-------- SELECTED TEXT
[gmx-users] Multi-node Replica Exchange Segfault

Barnett, James W jbarnet4 at tulane.edu
Fri Oct 30 20:38:15 CET 2015


On Fri, 2015-10-30 at 13:49 +0000, Mark Abraham wrote:
> Hi,
> 
> That looks like the segfault is coming while re-doing the domain
> decomposition after successful replica exchange. We have a test case for
> that (even NPT REMD), but perhaps nothing in it changes enough to hit the
> problem. Can you please file an issue at http://redmine.gromacs.org and
> attach your .tprs, so we can reproduce where the segfault happens?

Thanks, I'll file a bug report.

> 
> However, I notice you've had a several attempts with ~zero probability, and
> then suddenly 1 because the energy difference between the two replicas has
> changed sign. That's a bit unlikely. Volume doesn't look like it changed
> much. You could try
> a) NVT REMD (to see if that has the problem)

I get the same issue with NVT. Segfault right at the first successful exchange.
Also energy difference between two replicas changed sign here again.

> b) more equilibration before NPT REMD (in case life is just not stable yet,
> but still there'd be a problem for GROMACS to fix)
----------------
-------- INFORMATION SHOWN
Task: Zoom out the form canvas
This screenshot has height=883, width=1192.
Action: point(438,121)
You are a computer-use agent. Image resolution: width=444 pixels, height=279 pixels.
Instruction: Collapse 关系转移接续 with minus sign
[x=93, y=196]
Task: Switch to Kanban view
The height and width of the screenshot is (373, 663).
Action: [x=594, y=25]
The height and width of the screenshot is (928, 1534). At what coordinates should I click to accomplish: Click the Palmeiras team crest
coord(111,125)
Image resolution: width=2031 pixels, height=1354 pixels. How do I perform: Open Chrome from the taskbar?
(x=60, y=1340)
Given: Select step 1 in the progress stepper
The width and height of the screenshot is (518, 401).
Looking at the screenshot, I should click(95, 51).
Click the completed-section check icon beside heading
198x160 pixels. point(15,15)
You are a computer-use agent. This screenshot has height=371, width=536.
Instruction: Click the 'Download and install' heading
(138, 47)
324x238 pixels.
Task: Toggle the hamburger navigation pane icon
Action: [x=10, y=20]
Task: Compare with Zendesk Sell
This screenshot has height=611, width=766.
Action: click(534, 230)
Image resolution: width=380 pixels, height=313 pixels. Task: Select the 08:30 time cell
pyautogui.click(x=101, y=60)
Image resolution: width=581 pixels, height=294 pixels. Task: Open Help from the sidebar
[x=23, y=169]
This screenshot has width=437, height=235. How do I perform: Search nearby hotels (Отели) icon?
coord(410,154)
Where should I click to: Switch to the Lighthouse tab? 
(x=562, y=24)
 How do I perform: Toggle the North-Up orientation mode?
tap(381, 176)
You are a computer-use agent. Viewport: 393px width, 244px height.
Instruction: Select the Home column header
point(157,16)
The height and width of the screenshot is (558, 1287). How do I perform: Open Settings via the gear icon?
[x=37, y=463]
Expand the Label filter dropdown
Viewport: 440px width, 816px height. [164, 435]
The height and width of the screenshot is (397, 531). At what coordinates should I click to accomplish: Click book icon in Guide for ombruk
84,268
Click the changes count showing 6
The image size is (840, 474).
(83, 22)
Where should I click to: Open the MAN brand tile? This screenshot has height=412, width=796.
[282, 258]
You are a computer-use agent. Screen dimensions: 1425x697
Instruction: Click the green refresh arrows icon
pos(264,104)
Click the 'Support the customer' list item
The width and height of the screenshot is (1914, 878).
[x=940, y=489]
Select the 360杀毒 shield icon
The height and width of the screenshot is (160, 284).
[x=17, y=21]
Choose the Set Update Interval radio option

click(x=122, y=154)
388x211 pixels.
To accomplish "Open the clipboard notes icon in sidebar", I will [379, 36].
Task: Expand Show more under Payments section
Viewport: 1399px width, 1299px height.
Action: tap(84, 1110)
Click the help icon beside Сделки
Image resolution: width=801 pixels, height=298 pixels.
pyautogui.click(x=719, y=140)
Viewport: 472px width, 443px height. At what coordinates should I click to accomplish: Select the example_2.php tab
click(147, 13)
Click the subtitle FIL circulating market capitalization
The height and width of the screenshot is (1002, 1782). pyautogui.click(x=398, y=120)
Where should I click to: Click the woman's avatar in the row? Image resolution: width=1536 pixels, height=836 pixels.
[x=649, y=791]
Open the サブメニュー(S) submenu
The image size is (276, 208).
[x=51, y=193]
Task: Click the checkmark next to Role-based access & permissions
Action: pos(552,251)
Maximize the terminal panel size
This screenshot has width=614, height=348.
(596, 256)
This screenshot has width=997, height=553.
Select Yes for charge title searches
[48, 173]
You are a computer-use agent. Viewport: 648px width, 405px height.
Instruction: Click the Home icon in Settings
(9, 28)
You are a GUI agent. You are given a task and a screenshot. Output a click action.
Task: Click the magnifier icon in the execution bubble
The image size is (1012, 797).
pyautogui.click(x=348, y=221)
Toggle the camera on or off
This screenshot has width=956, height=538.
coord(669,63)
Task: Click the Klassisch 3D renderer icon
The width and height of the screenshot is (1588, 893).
----------------
=== PARTS OF THE EXERCISE ===
1: From the replica exchange segfault thread, translate this sentence into French: "Volume doesn't look like it changed much."
2: Extend the replica exchange segfault thread beyond its final line.

=== RESPONSES TO THE EXERCISE ===
1: Le volume ne semble pas avoir beaucoup changé.

2:
I will try this and report if it helps on the bug report.

> c) inspecting the energy components near the final step to see what energy
> component has jumped (in case there's a bug somewhere before REMD got
> involved)

Looking through the energy file with gmx energy nothing seems to stand out.

I originally thought that I was having success running on a single node with
replica exchange, but after further testing when it reaches a successful
exchange I still get the segmentation fault.

> 
> 
> On Fri, Oct 30, 2015 at 2:32 PM Barnett, James W <jbarnet4 at tulane.edu>
> wrote:
> 
> > I added the -debug flag to my two replica test. The end of my mdrun log
> > files
> > looks like this (right before it segfaults):
> > 
> >     Replica exchange at step 11000 time 22.00000
> >     Repl 0 <-> 1  dE_term = -6.536e-01 (kT)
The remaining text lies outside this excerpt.